2. **Concurrency Limits**: GitHub Actions has a limit on concurrent jobs (e.g., 180 for Enterprise). If you trigger 50 apps at once and each has 3 matrix components, you'll hit that limit and queue every other developer in the company. Always use `concurrency` groups at the PR level to cancel outdated builds when a dev pushes a new commit to the same branch.
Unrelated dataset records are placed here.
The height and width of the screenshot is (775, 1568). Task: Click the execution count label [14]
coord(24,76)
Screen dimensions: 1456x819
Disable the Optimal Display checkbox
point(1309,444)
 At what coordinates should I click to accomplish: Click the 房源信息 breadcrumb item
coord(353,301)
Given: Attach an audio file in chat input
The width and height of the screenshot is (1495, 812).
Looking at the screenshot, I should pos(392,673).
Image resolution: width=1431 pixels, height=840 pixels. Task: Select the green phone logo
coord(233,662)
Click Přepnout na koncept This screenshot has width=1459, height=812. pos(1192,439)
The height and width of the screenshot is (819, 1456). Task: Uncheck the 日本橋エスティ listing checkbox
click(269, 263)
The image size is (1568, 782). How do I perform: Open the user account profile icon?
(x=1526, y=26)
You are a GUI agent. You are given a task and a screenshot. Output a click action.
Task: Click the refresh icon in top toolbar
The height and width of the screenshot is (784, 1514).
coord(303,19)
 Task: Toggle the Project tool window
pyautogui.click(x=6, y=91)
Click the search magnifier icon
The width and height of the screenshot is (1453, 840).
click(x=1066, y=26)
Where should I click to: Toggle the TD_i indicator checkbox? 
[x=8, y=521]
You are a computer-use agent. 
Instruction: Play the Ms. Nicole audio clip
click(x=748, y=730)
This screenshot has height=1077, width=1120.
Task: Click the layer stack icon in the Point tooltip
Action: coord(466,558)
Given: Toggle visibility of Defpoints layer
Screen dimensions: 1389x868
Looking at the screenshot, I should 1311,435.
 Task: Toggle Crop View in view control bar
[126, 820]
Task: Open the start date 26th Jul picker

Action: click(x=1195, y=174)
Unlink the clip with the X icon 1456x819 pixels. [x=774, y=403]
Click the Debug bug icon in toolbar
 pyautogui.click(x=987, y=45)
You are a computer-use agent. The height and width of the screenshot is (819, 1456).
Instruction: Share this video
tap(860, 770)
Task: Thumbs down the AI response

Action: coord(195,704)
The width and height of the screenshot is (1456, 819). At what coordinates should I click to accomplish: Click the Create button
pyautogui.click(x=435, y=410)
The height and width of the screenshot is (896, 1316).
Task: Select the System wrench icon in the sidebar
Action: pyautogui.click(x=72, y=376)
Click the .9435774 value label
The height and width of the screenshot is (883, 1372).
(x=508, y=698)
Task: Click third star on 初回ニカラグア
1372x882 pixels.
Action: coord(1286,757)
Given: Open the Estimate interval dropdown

3. **Cache Bloat**: In a monorepo, the global cache can quickly reach the 10GB limit. Use specific cache keys like `${{ runner.os }}-${{ matrix.app }}-${{ hashFiles('**/package-lock.json') }}` to ensure that changing a dependency in `app-a` doesn't invalidate the cache for `app-b`. If you're using Turborepo or Nx, prefer remote caching (S3/GCS) over the local GitHub cache for better performance.
## Takeaway
Stop building everything. Today, audit your CI logs to find which jobs are running on every commit despite no changes. Implement the `dorny/paths-filter` Orchestrator pattern and consolidate your required status checks into a single 'Gatekeeper' job. This shift alone will reduce your CI minutes by at least 50% and eliminate the 'stuck PR' issue that plagues most monorepo teams.